Focus : La méthanisation agricole
En France, la méthanisation agricole connaît un développement rapide, que les politiques publiques soutiennent largement. Dans un rapport publié en mars 2025, la Cour des comptes a évalué les effets de ces politiques. Elle souligne d’abord le foisonnement des dispositifs : tarifs d’achat, subventions d’investissement, etc. Si ces mesures se sont avérées très efficaces, le coût budgétaire est significatif et le biogaz apparaît comme une des productions énergétiques les plus subventionnées (figure). Ce soutien important se traduit, selon les évaluateurs de la Cour, par une rentabilité des projets élevée, voire excessive. Sur le plan du revenu agricole, un effet positif et significatif de la méthanisation a été mis en évidence sur l’Excédent brut d’exploitation (EBE) des agriculteurs qui possèdent une installation. En revanche, l’effet est moindre voire non significatif pour ceux qui se contentent d’apporter des intrants ou de récupérer du digestat. Ce constat contredit en partie l’idée selon laquelle le soutien au biogaz profite à tout un territoire et non aux seuls propriétaires d’unités de méthanisation.
Estimation des coûts unitaires pour l’État des dispositifs de soutien des différentes filières de production d’énergie (en € par MWh)
Source : Cour des comptes
Note de lecture : « biométhane » désigne ici le biométhane injecté dans le réseau de gaz et « biogaz » celui utilisé pour produire chaleur et électricité (co-génération).
Ces réflexions territoriales sont au cœur du chapitre qu’I. Réguer consacre à la production de biogaz en Bretagne, dans un ouvrage portant sur la géographie de l’énergie. L’auteure y montre que la méthanisation, dans cette région, s’est concentrée dans les zones à haut potentiel de production de biomasse et qu’elle a surtout concerné des grandes exploitations déjà solides financièrement. De fait, elle a contribué à accentuer fortement les inégalités entre agriculteurs.

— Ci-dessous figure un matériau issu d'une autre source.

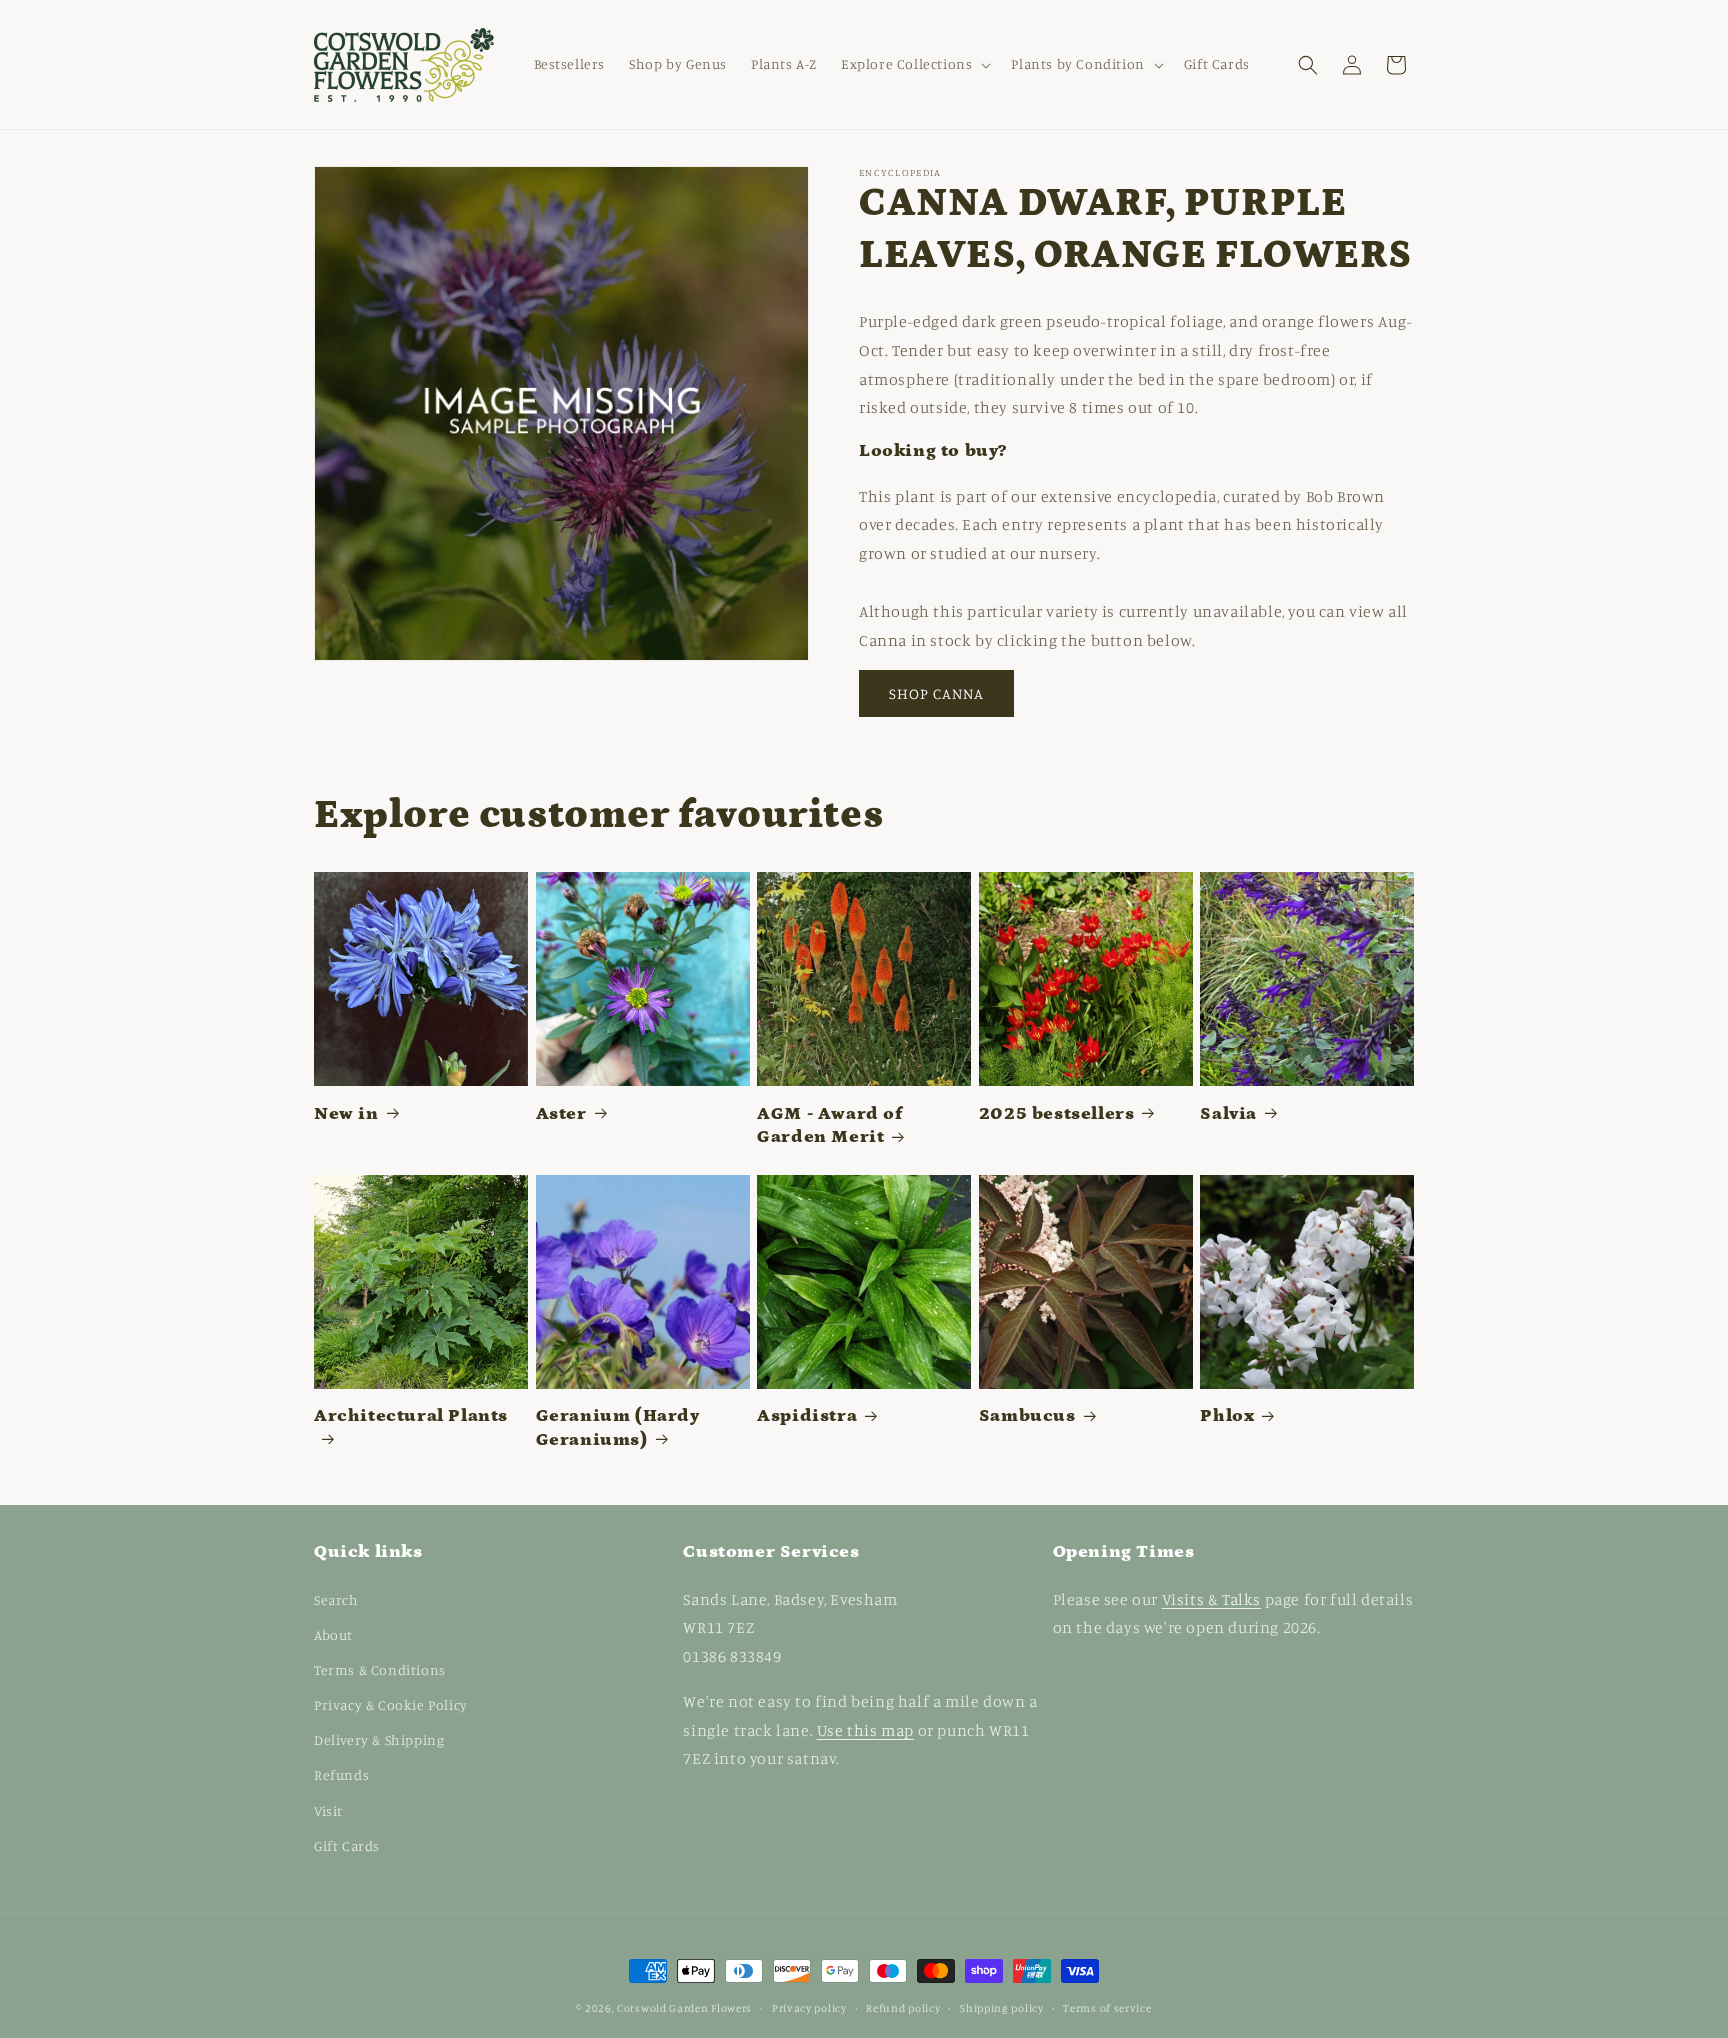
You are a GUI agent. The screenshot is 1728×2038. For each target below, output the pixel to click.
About (333, 1634)
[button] (914, 64)
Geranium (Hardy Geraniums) (618, 1427)
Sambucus (1027, 1416)
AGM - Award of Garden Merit (829, 1125)
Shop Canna (936, 693)
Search (336, 1599)
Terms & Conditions (380, 1669)
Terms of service (1107, 2008)
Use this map (865, 1730)
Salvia (1228, 1114)
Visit (328, 1810)
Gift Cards (347, 1845)
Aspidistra (807, 1416)
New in (346, 1114)
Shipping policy (1002, 2008)
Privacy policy (809, 2008)
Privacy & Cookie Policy (391, 1704)
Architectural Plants (411, 1416)
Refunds (341, 1774)
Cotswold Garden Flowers (684, 2008)
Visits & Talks (1211, 1599)
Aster (561, 1114)
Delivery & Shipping (379, 1739)
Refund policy (903, 2008)
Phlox (1227, 1416)
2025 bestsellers (1057, 1114)
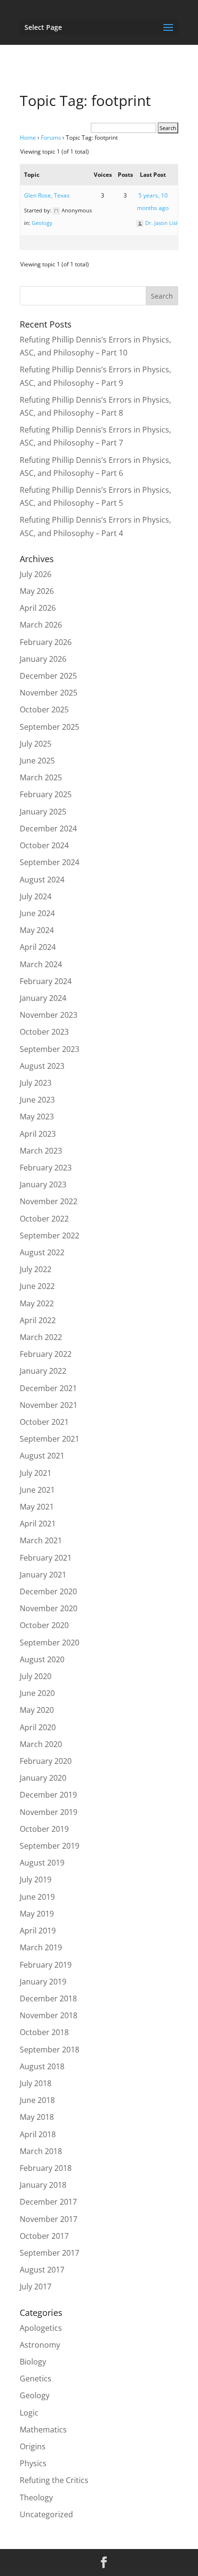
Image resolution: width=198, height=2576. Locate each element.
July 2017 (35, 2286)
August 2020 (42, 1659)
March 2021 (41, 1540)
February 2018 (46, 2168)
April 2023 (38, 1134)
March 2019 (41, 1947)
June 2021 (37, 1490)
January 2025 (43, 811)
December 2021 (48, 1388)
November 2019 (48, 1812)
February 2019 (46, 1964)
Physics (33, 2463)
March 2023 (41, 1150)
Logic (29, 2412)
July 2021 (35, 1473)
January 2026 (43, 659)
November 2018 (48, 2015)
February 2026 (46, 642)
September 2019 (49, 1845)
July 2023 (35, 1083)
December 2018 (48, 1998)
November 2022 (48, 1201)
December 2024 (48, 828)
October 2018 (44, 2032)
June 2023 (37, 1099)
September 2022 (49, 1235)
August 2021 (42, 1455)
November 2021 (48, 1405)
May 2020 (37, 1710)
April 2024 (38, 947)
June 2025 (37, 760)
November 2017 (48, 2219)
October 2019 (44, 1829)
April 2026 (38, 608)
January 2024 (43, 998)
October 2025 (44, 709)
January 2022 (43, 1371)
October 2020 (44, 1625)
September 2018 (49, 2049)
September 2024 (49, 862)
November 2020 (48, 1608)
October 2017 (44, 2236)
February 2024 (46, 981)
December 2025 (48, 675)
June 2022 (37, 1286)
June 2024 (37, 913)
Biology (33, 2361)
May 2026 (37, 591)
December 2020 (48, 1591)
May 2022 (37, 1303)
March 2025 (41, 777)
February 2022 (46, 1354)
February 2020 (46, 1761)
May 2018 (37, 2117)
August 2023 (42, 1066)
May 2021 (37, 1506)
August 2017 (42, 2269)
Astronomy (40, 2344)
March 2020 (41, 1744)
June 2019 (37, 1897)
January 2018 (43, 2185)
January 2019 (43, 1981)
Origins (33, 2446)
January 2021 (43, 1574)
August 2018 (42, 2066)
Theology (36, 2497)
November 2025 (48, 692)
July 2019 (35, 1879)
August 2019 (42, 1862)
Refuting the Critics (54, 2480)
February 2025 (46, 794)
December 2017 (48, 2201)
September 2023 (49, 1049)
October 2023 (44, 1031)
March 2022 (41, 1337)
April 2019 (38, 1930)
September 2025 (49, 727)
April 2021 (38, 1523)
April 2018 (38, 2134)
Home (28, 137)
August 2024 (42, 879)
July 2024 (35, 896)
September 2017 (49, 2252)
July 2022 (35, 1269)
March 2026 (41, 624)
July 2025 (35, 743)
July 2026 (35, 574)
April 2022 (38, 1320)
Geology (42, 222)
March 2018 (41, 2151)
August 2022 (42, 1252)
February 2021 (46, 1557)
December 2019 (48, 1794)
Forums (51, 137)
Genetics (35, 2378)
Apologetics (41, 2328)
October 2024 (44, 845)
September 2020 (49, 1642)
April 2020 (38, 1727)
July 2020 (35, 1676)
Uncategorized (46, 2514)
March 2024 (41, 964)
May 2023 (37, 1116)
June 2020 (37, 1693)
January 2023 (43, 1184)
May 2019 (37, 1913)
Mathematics (43, 2429)
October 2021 (44, 1422)
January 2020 (43, 1778)
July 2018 (35, 2083)
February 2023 (46, 1167)
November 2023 (48, 1015)
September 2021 (49, 1438)
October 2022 (44, 1218)
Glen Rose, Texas (47, 195)
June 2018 (37, 2100)
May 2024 (37, 930)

Toujours en Bretagne, dans une pré-publication de la plateforme Social Science Research Network, des chercheurs proposent une classification des innovations mises en œuvre par les agriculteurs en matière énergétique. Ils distinguent celles visant la diversification des activités, celles faisant de l’agriculteur un producteur de matières premières pour le secteur de l’énergie, et enfin celles venant renforcer l’autonomie énergétique de l’exploitation. C’est justement parce qu’il voit dans la méthanisation un levier pour accroître cette dernière que C. Rousseau plaide, dans le dernier numéro de la revue Paysans et société, pour soutenir le développement de cette activité.